Exercise objective: Update the material from its first line up to and including the line with "Gemeinde (616, 48)": give those lines again with "Übersicht" replaced by "Überblick" and everything else unchanged.

Provided information:
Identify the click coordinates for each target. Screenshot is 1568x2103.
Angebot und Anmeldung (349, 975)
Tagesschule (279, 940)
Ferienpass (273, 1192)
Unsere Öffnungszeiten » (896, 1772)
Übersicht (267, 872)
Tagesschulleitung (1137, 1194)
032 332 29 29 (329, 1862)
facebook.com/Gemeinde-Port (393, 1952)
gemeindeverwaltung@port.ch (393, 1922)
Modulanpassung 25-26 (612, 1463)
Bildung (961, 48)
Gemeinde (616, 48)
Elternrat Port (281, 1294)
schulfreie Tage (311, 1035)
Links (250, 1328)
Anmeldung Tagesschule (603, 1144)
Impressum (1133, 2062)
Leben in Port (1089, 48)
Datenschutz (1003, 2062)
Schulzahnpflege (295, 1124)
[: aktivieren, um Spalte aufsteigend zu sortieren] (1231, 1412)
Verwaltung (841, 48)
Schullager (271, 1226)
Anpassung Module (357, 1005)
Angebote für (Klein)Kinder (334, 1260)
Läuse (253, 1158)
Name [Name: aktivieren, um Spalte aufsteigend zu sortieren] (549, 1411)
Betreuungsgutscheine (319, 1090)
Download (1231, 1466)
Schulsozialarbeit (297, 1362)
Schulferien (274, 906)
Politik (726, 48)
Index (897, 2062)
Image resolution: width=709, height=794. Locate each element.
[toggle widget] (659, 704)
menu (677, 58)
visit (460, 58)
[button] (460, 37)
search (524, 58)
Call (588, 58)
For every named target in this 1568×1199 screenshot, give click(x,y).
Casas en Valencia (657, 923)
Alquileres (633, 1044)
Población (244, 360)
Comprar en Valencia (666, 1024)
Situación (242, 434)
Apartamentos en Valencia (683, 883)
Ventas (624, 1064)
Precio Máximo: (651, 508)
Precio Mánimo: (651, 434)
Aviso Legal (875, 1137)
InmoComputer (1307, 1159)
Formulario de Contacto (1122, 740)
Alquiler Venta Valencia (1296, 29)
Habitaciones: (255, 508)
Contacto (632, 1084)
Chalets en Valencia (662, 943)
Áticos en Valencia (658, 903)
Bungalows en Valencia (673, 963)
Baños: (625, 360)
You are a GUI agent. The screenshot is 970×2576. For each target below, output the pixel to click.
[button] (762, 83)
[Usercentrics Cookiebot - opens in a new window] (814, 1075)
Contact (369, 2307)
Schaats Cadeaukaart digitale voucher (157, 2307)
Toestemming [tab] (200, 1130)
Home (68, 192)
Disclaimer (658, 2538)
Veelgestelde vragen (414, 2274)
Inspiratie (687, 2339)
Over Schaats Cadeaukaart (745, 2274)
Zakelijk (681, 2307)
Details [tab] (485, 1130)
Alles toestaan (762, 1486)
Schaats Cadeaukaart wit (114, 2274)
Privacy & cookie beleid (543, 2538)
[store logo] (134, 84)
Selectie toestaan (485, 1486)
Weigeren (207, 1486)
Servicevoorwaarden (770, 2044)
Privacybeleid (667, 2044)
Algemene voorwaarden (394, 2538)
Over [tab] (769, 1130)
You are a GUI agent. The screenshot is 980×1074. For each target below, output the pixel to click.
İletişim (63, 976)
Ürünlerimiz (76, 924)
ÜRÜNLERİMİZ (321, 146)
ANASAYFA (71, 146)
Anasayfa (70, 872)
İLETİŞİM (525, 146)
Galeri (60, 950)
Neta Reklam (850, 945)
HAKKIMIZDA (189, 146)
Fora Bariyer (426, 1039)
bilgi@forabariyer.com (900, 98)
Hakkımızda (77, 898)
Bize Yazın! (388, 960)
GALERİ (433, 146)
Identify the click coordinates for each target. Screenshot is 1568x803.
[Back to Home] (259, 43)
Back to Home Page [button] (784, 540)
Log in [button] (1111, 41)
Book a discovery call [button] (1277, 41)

Solution:
Identify the click coordinates for each target. Screenshot is 1568x2103.
Angebot und Anmeldung (349, 975)
Tagesschule (279, 940)
Ferienpass (273, 1192)
Unsere Öffnungszeiten » (896, 1772)
Überblick (267, 872)
Tagesschulleitung (1137, 1194)
032 332 29 29 (329, 1862)
facebook.com/Gemeinde-Port (393, 1952)
gemeindeverwaltung@port.ch (393, 1922)
Modulanpassung 25-26 (612, 1463)
Bildung (961, 48)
Gemeinde (616, 48)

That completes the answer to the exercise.